> **Aufgabe**: Schreiben Sie aus dem folgenden Textauszug über Hassnachrichten gegen Ärzte und Wissenschafter wortgetreu den Abschnitt ab, der mit den Worten „Wissenschafter als Feindbilder“ beginnt und mit „das Ö1-Morgenjournal berichtete.“ endet.

> **Textauszug**:

Wissenschafter als Feindbilder von Hasspostern

Nicht nur die verstorbene oö. Ärztin Kellermayr wurde während Corona im Internet bedroht

Bei der Gedenkveranstaltung der Initiative #YesWeCare am Wiener Stephansplatz machten die Teilnehmer auch ihren Unmut über fehlenden Schutz kund.
Bei der Gedenkveranstaltung der Initiative #YesWeCare am Wiener Stephansplatz machten die Teilnehmer auch ihren Unmut über fehlenden Schutz kund. © APA/Hochmuth

Todesdrohungen und Hassnachrichten von Impfgegnern: Nicht nur die Seewalchener Ärztin Lisa-Maria Kellermayr hat diese erhalten. Derartigen Anfeindungen waren und sind auch viele andere Ärzte ausgesetzt, vor allem, wenn sie sich öffentlich zu Corona äußern, wie das Ö1-Morgenjournal berichtete.

So führte dies etwa bei der Virologin Dorothea van Laer sogar zum Burn-out. Für Van Laer sei vor allem das erste Jahr der Pandemie heftig gewesen, erinnert sie sich: „Es hat mich auch sehr belastet, vor allem weil diese Hass-E-Mails zum Teil wirklich sehr verletzend waren. Ich habe dann gelernt, mich ein bisschen vorsichtiger auszudrücken, es immer nur als meine subjektive Meinung darzustellen. Dadurch war ich vielleicht nicht mehr so ein Angriffspunkt.“

Trotzdem waren die Auswirkungen der Hass- und Drohmails der Corona-Leugner für die Tirolerin gravierend: „Im ersten Jahr hat es dazu geführt, dass ich im November dann ein Burn-out hatte und über ein Monat ausgefallen bin.“

Van Laer: Burn-out

Zeitweise sei Van Laer wegen der massiven Angriffe nur mit Perücke auf die Straße gegangen. Die meisten Drohungen seien via Mails gekommen. „Im Internet fallen offensichtlich die Hemmungen und da ist es dann auch unter die Gürtellinie gegangen und war wirklich mit Ausdrücken, die man nicht wiederholen kann“, schilderte sie.

(Einträge des Datensatzes)

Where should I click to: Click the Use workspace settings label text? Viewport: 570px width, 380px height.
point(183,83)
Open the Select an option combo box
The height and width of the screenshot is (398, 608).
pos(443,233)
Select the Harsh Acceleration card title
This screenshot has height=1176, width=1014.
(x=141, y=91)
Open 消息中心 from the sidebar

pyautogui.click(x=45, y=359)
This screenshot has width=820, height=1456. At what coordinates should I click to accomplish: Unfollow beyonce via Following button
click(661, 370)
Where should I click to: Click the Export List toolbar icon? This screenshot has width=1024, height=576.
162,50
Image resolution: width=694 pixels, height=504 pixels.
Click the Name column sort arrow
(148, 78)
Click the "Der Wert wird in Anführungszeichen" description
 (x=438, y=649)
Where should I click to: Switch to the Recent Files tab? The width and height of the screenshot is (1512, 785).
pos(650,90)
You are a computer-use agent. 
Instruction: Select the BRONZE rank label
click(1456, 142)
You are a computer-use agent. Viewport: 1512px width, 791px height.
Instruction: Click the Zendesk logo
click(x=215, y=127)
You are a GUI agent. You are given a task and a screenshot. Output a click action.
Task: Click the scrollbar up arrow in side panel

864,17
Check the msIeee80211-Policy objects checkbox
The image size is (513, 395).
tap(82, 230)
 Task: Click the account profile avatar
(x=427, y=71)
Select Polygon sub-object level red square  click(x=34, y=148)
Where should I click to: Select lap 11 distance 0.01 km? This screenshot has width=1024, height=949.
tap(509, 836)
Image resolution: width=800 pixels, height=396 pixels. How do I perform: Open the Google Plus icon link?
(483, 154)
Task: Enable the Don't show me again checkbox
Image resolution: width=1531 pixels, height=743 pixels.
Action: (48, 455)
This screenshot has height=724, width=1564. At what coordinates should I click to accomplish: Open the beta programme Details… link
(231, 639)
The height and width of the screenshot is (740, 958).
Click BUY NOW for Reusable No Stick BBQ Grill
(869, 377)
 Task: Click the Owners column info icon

> **Lösung**:
Wissenschafter als Feindbilder von Hasspostern

Nicht nur die verstorbene oö. Ärztin Kellermayr wurde während Corona im Internet bedroht

Bei der Gedenkveranstaltung der Initiative #YesWeCare am Wiener Stephansplatz machten die Teilnehmer auch ihren Unmut über fehlenden Schutz kund.
Bei der Gedenkveranstaltung der Initiative #YesWeCare am Wiener Stephansplatz machten die Teilnehmer auch ihren Unmut über fehlenden Schutz kund. © APA/Hochmuth

Todesdrohungen und Hassnachrichten von Impfgegnern: Nicht nur die Seewalchener Ärztin Lisa-Maria Kellermayr hat diese erhalten. Derartigen Anfeindungen waren und sind auch viele andere Ärzte ausgesetzt, vor allem, wenn sie sich öffentlich zu Corona äußern, wie das Ö1-Morgenjournal berichtete.